• **Instructions for the task**
Show every line of the entries below that contains the string "width".

• **Supplied material**
## begin

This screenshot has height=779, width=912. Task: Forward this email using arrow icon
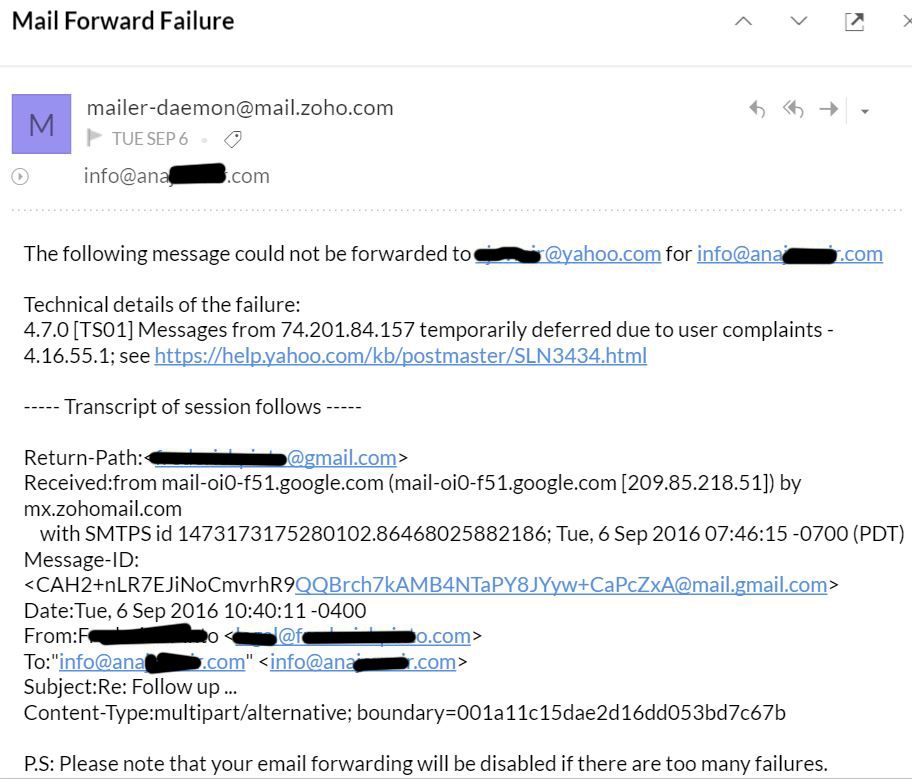tap(828, 110)
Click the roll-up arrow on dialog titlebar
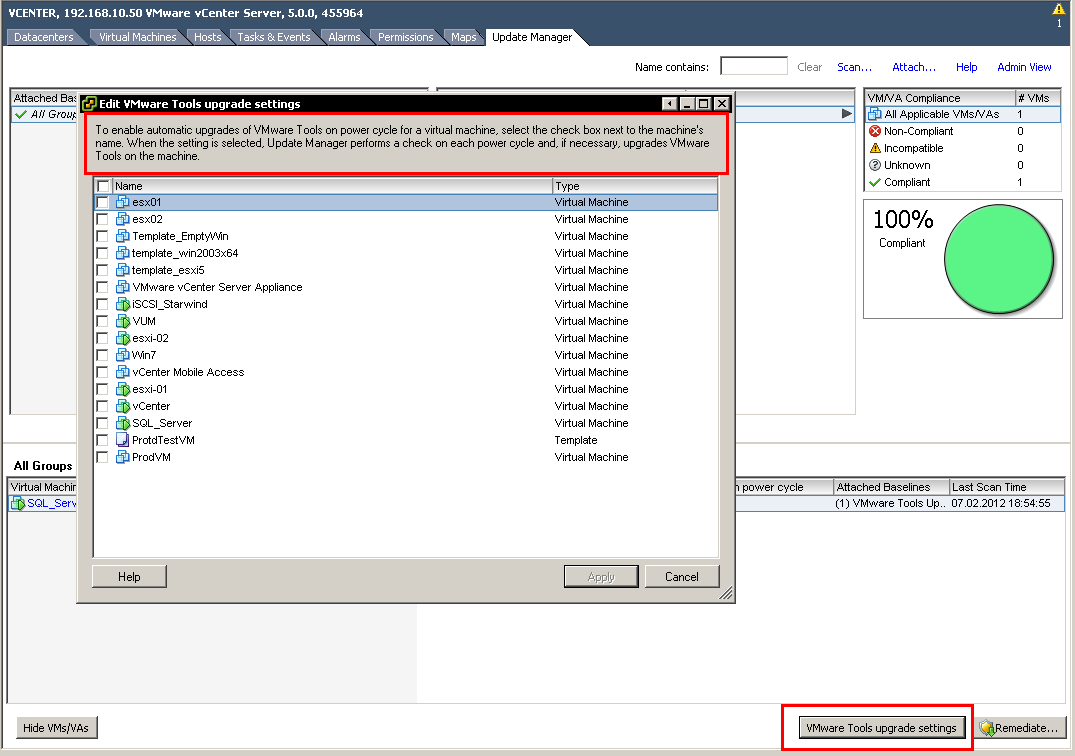1075x756 pixels. pyautogui.click(x=668, y=103)
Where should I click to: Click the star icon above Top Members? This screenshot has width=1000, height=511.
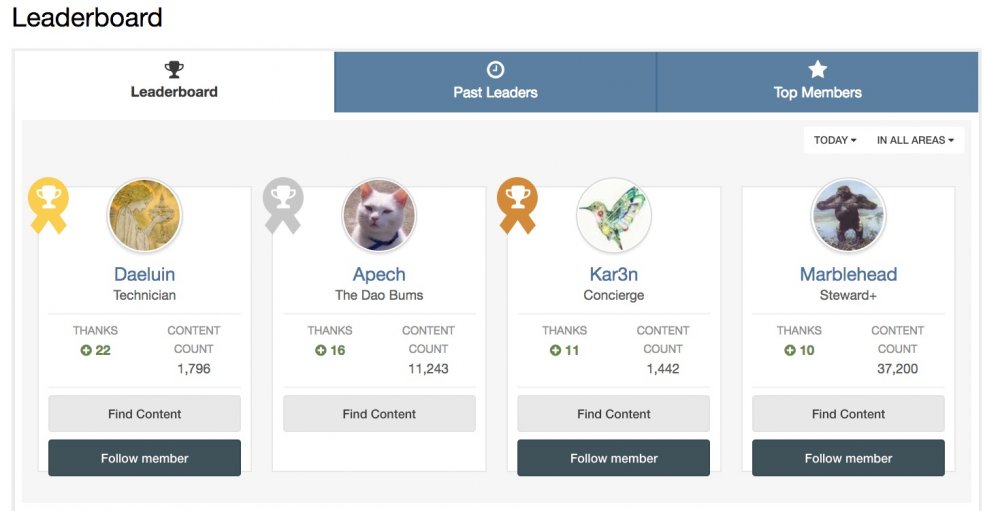click(817, 69)
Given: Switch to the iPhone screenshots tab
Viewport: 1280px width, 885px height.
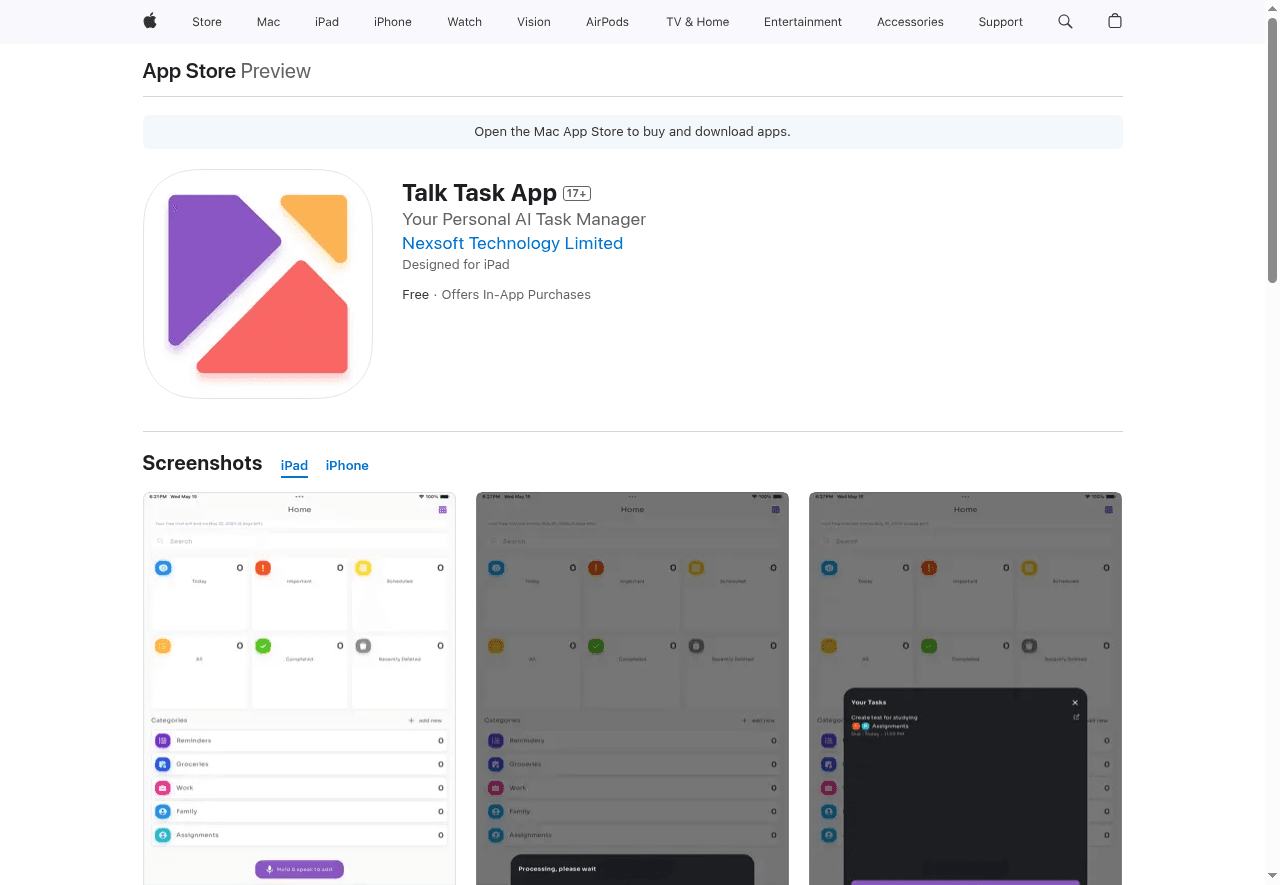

## end

• **The completed task**
This screenshot has height=779, width=912. Task: Forward this email using arrow icon
Where should I click to: Click the star icon above Top Members? This screenshot has width=1000, height=511.
Viewport: 1280px width, 885px height.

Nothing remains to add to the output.